The survey underlines a clear trade-off at the top of the pay scale. Among lawyers working more than 60 hours a week, the average base salary is close to $290,000, and two-thirds of those working more than 50 hours identify as general counsel, chief legal officer, VP of legal or deputy GC. Sweeney does not sugar-coat the demands on these high earners, but he argues that in-house roles, even at senior levels, remain more predictable. In a law firm, “on the proverbial Friday afternoon a client phones and needs a deal done by Monday morning,” he says, while in-house lawyers can at least see the heavy months coming and plan around them.
Scope and structure inside legal departments add another layer of tension on compensation. The survey shows that expanded responsibilities below the general counsel level – adding compliance, privacy, regulatory work, operations or ESG – often do not come with higher base pay and, in some cases, coincide with slightly lower salaries than strictly legal roles at the same title. “For those who are more junior in their careers, we don’t necessarily see higher base pay,” Weiss says. “If anything, we see lower base pay for those who aren’t just doing the legal work; they’re also doing other work.”
The premium for a broader scope only really shows up once lawyers reach the GC chair. General counsel who combine legal with governance, compliance, ESG or risk management report average base salaries approaching or exceeding $290,000, compared with about $252,000 for GCs focused solely on legal work.

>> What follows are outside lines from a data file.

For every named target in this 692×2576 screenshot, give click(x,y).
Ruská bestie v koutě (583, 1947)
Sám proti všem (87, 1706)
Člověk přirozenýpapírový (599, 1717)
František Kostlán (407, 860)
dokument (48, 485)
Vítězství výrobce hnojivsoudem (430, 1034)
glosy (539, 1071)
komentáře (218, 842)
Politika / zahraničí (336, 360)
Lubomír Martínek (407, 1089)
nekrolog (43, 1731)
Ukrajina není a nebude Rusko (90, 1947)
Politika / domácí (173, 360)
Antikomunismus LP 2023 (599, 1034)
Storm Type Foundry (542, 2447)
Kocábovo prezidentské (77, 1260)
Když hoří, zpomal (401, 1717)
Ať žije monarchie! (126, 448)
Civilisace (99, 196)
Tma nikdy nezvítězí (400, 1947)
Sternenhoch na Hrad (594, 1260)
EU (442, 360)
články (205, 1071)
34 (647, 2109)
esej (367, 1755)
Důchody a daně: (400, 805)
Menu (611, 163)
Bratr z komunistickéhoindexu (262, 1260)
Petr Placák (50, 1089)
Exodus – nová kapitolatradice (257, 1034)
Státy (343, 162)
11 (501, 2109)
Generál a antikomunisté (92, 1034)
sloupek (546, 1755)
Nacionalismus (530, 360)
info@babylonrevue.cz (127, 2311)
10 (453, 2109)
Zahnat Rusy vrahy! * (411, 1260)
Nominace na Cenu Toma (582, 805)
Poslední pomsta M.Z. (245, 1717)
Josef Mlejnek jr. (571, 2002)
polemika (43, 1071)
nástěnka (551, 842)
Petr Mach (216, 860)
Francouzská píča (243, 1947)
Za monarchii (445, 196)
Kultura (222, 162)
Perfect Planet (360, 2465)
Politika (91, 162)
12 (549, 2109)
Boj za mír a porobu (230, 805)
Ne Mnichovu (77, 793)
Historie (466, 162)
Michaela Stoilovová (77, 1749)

That gap, layered on top of the gender and minority numbers, gives ambitious in-house lawyers plenty of incentive to ask harder questions about how their mandate is defined and priced.

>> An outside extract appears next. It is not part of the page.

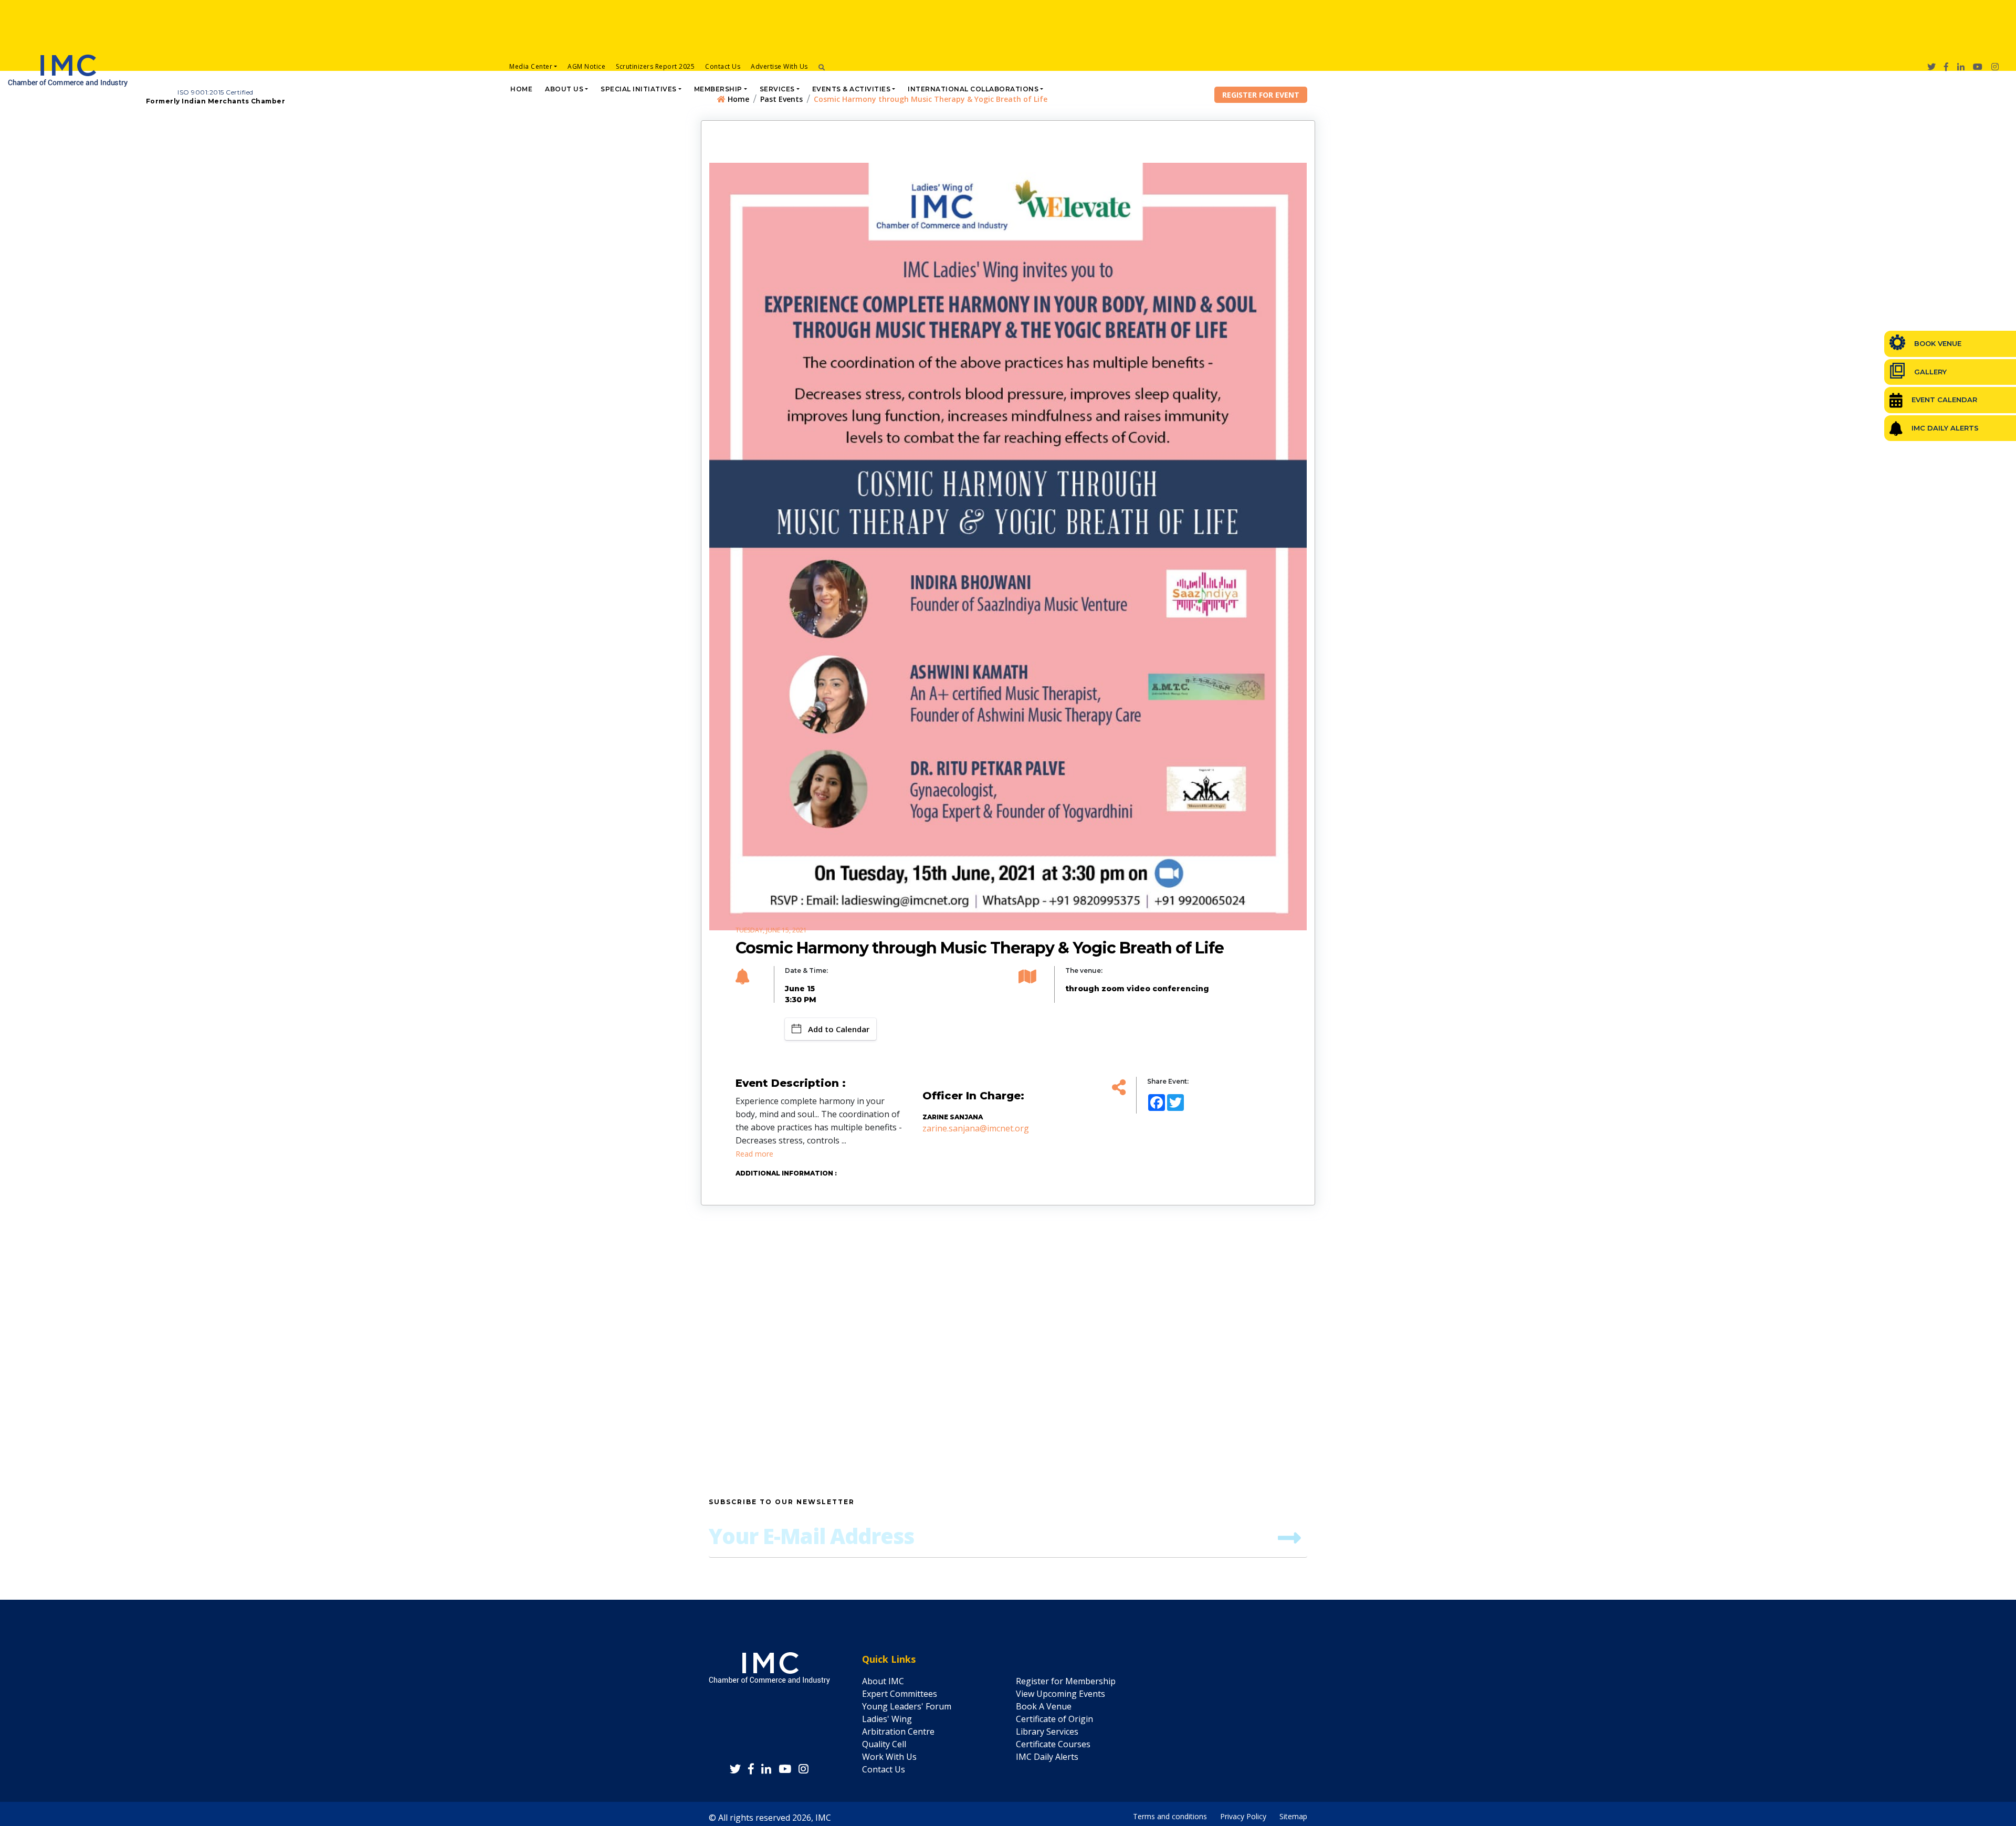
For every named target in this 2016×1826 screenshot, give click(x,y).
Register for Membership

Career strategy is an area where the data and Sweeney’s advice to lawyers overlap. The survey shows that respondents with private-practice experience earn more than those without. Sweeney urges young lawyers to stay in private practice long enough to understand it before heading in-house. “I always encourage young lawyers to give the private practice world a chance of three or four years,” he says.
Both Weiss and Sweeney see the report as broadly confirming what they hear on the ground. Sweeney says ZSA benchmarks the survey against salary data from more than 10,000 candidates and usually finds only a five to ten percent difference, which reassures him that “the sampling that we’re getting on the survey is pretty accurate to what’s actually going on out there in the real world.” Weiss, for his part, hears from in-house counsel who use the report to ask for raises and get them, a reminder that credible salary data is no longer just background reading but a live bargaining tool in compensation negotiations.